DBS thus believes most retail brands may look to rationalise their footprint in 2021, and will likely carefully review any shop closures on a store-by-store and brand-by-brand basis to maximise profitability.
"Over time, we believe that the dominant malls across Singapore will continue to attract tenants to maintain their occupancies in the longer term," the research team wrote.
It favours CMT, FCT and Lendlease Reit, which hold "dominant" malls with characteristics that allow them to attract tenants, keep occupancies higher than the rest of the industry, and thus navigate well past the evolving retail landscape.
Robinsons last Friday confirmed it is shuttering for good after more than a century in the business, weighed down by losses in recent years. Some 175 employees will be affected by the closure.
"While the timing came as a surprise to many, we note that department-store formats have been struggling for years, and the inability to establish an omni-channel presence has resulted in department stores rationalising their footprint over time," DBS wrote.
Putting further pressure on their revenues is the Covid-19 pandemic, which has led to restrictions on department stores from holding "atrium sales".
Following Robinsons' collapse, the spotlight is now also on S-Reits' department-store exposure, which ranges between 7 per cent and 21 per cent of gross revenues for Singapore.
Robinsons' department stores contributed about 7 per cent of revenues for CMT, although the Reit's merger with CapitaLand Commercial Trust is estimated to bring this exposure down to less than 2 per cent, DBS said.
Other department-store operators in the Republic include CK Tang Limited's Tangs, which is a tenant of MCT, and mainboard-listed Metro Holdings, which is a tenant of FCT and SPH Reit. Isetan Singapore, itself listed on the Singapore bourse, has a store in Tampines Mall, under CapitaLand Integrated Commercial Trust's portfolio. (see amendment note)
Department stores usually stand as anchor tenants within malls, given the large percentage of net lettable area they lease.
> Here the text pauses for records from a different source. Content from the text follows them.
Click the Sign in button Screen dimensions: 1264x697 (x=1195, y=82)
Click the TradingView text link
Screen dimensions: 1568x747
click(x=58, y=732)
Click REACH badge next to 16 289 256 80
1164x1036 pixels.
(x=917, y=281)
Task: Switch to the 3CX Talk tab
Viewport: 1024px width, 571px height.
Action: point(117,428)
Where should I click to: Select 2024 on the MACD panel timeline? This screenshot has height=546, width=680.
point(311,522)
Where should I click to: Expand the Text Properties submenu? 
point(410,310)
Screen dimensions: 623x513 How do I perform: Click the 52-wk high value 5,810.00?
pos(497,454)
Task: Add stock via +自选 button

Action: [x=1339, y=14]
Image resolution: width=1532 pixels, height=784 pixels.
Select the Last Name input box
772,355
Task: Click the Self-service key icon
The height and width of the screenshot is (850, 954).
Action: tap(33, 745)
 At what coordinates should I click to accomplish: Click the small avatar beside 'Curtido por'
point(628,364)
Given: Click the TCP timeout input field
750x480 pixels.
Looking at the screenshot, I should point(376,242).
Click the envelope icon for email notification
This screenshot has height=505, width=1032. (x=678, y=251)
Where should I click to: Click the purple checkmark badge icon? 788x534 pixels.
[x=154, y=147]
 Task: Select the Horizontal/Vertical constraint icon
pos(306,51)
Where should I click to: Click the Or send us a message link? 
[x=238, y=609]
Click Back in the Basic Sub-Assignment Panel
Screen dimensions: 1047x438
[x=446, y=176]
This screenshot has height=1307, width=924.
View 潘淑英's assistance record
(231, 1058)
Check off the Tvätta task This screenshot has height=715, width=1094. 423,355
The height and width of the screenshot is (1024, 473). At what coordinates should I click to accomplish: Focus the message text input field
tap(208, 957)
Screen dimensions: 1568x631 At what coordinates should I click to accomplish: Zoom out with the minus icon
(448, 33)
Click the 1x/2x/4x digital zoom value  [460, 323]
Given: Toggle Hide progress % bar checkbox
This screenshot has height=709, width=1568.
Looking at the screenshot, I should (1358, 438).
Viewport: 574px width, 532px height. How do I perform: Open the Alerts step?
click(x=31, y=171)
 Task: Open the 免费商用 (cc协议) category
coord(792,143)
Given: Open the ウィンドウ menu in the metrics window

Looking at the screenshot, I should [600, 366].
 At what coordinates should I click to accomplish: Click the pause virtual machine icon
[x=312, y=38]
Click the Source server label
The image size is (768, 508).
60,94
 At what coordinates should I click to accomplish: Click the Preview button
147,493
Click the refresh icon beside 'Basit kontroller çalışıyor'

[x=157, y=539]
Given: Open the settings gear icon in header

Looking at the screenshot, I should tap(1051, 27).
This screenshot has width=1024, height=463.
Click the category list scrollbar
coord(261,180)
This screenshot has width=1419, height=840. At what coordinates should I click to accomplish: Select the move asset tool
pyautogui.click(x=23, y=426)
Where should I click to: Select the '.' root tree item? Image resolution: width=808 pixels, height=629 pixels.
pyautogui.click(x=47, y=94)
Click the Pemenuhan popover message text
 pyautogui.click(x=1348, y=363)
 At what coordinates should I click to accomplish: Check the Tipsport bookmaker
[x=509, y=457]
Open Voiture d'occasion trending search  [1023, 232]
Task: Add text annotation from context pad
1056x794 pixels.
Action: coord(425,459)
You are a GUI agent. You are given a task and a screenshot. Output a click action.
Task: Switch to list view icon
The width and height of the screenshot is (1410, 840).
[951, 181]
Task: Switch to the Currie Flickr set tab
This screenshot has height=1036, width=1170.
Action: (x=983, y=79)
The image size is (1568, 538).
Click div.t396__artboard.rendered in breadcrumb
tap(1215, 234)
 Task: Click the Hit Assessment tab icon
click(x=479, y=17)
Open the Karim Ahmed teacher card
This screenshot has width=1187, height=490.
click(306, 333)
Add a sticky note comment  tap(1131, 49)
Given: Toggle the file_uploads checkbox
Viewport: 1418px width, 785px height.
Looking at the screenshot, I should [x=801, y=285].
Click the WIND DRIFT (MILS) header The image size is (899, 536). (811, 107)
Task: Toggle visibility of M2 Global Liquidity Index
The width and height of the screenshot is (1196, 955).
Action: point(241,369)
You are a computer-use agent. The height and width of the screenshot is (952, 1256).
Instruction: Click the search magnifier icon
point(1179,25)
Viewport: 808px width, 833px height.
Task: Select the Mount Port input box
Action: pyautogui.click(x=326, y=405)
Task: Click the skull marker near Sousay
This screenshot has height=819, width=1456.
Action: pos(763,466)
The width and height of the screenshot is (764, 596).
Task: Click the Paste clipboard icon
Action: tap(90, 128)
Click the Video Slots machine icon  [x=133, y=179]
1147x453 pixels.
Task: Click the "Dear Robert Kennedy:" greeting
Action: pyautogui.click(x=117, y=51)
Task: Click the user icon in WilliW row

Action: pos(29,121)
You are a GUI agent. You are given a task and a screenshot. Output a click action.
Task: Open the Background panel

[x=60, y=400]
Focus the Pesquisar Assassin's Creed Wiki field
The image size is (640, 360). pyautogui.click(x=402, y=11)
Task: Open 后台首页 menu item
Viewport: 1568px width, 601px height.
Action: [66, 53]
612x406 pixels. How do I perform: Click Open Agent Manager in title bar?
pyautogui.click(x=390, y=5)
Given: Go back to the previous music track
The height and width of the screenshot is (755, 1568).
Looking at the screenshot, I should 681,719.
The exit of such anchor tenants may thus result in a "black hole" in shopping centres, DBS noted.
"Landlords may have to get creative with the extra plot of space with the option to either find another anchor tenant to take up the entire space, or divide the retail plot into smaller ones with rental upside potential and consider the overall positioning of the asset going forward," the analysts said.
Among DBS's stock picks, CMT - which will be renamed CapitaLand Integrated Commercial Trust on Tuesday - was trading at S$1.74 as at 1.29pm on Monday, up S$0.01 or 0.6 per cent.
FCT units fell S$0.01 or 0.5 per cent to trade at S$2.10, while Lendlease Reit dropped 0.5 Singapore cent or 0.8 per cent to 60.5 cents.
Amendment note: An earlier version of this article stated that Isetan Singapore has no exposure among S-Reits. Isetan in fact has a store in Tampines Mall, held by CapitaLand Mall Trust, which has since merged with CapitaLand Commercial Trust to form CapitaLand Integrated Commercial Trust.